5.4 We thank the Minister for his update, which
is helpful, overall. However, he addresses much of his response
to comments and questions contained in a letter of 26 November
written not by us,[27]
but by the House of Lords' EU Committee. Although we recognise
that some of the information the Minister provides for that Committee
is also of interest to us, it is confusing for scrutiny purposes
for a generic letter to be sent to both Committees, especially
when correspondence referred to is wrongly attributed. We would
be grateful if separate letters could be written in future which
address each respective Committee's concerns in addition to providing
an update on negotiations.
5.5 As a result of this, we consider that responses
are still outstanding from the Minister to our questions set out
in paragraphs 9.6 and 9.8 of our most recent Report which addresses
this matter, agreed on 26 November. In particular, our question
at 9.8 (ii) of this Report on the "right to be forgotten"

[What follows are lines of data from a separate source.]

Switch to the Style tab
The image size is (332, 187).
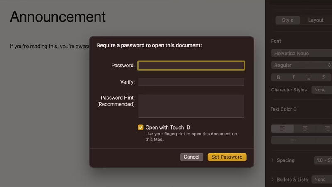click(x=288, y=20)
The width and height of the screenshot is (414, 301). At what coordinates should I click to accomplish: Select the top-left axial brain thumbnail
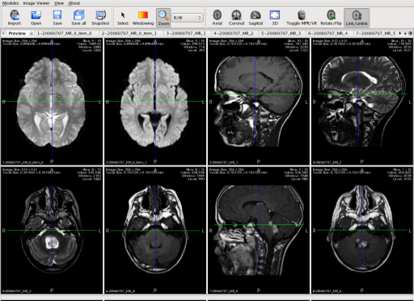pyautogui.click(x=52, y=102)
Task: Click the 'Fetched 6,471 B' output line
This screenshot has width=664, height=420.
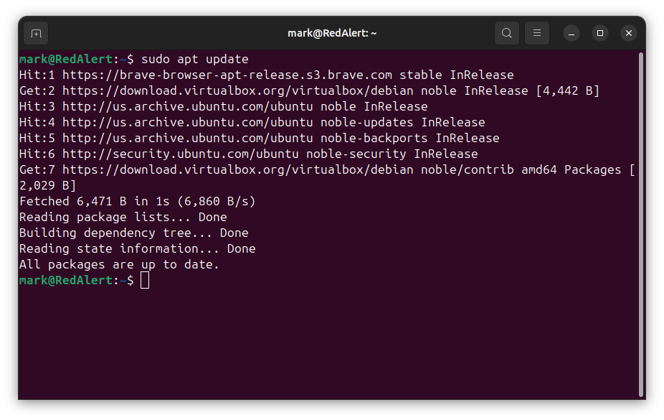Action: coord(137,201)
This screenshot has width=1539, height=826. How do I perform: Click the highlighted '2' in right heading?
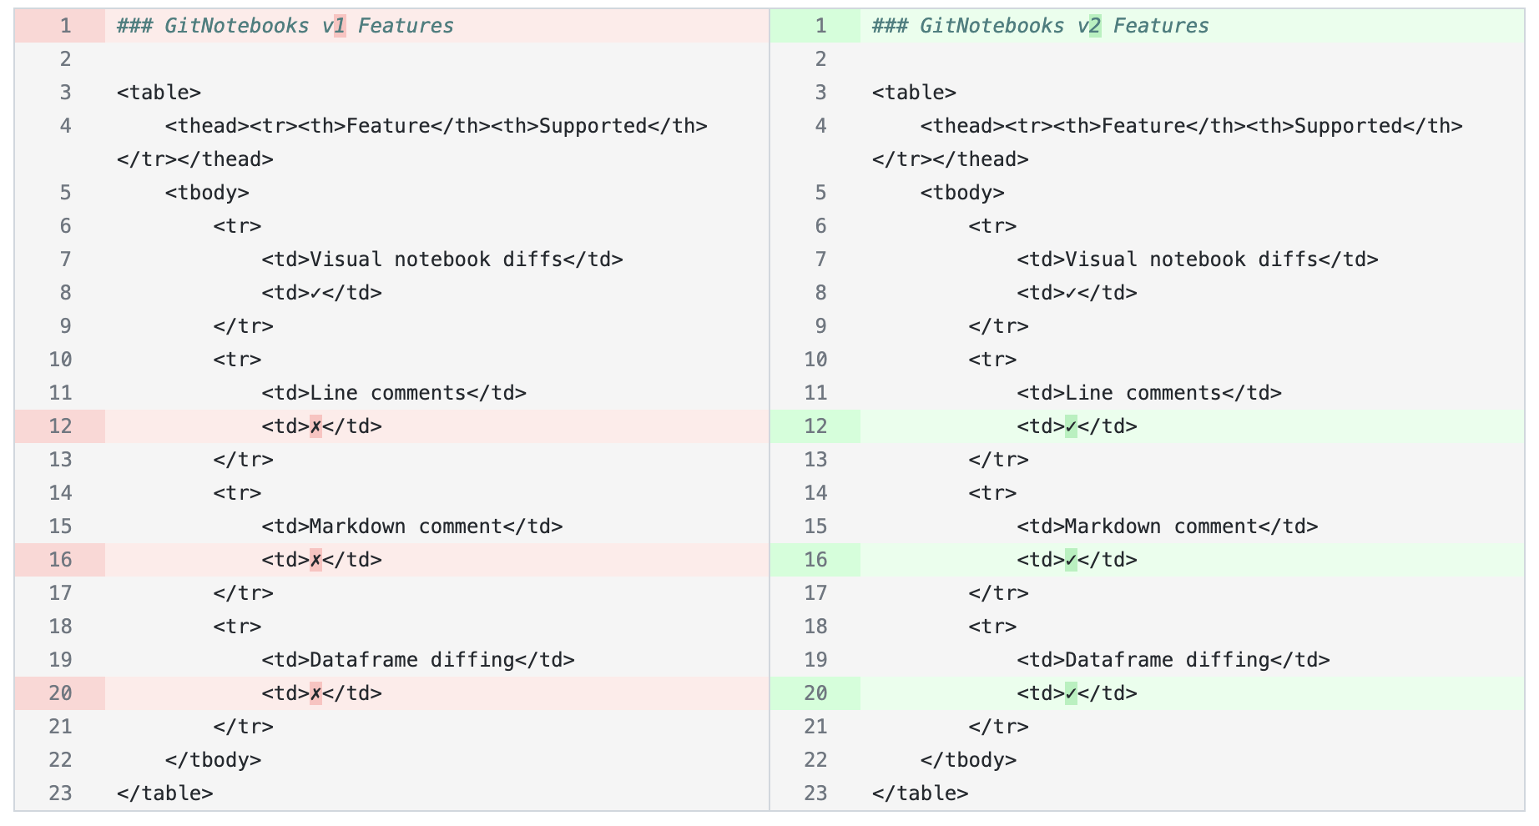1095,26
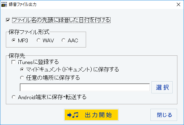Open folder chooser with 選択 button

pos(162,87)
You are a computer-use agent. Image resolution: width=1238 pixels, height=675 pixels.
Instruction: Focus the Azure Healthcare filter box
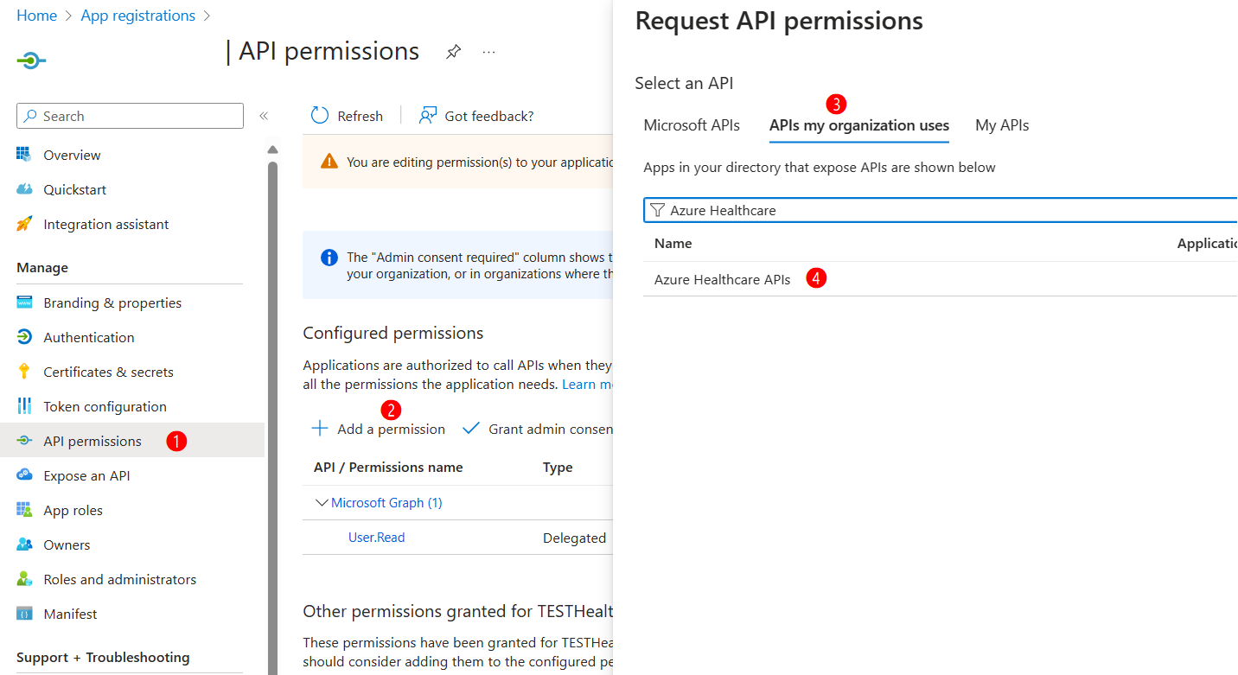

is not answered by the Minister simply referring to a letter he
wrote to the House of Lords Committee on 6 November.
5.6 Although the Minister does not address the
specific question we set out at paragraph 9.7 of our last Report,
concerning the disagreement between the Council Legal Service
and Commission on the "one-stop-shop", he does provide
a full response on the question of overall progress on this general
issue with which we are broadly satisfied. However, we:
i) would welcome further clarification of
the Minister's assertion that the proposed European Data Protection
Board (EDPB) "should not have the power to take decisions
which are legally binding on Member States that are not in agreement
with its decision". Does the Minister really consider such
an approach is workable?
ii) look forward, in due course, to hearing
more about the "alternative" UK model for a one-stop-shop
and whether it achieves any currency with other Member States.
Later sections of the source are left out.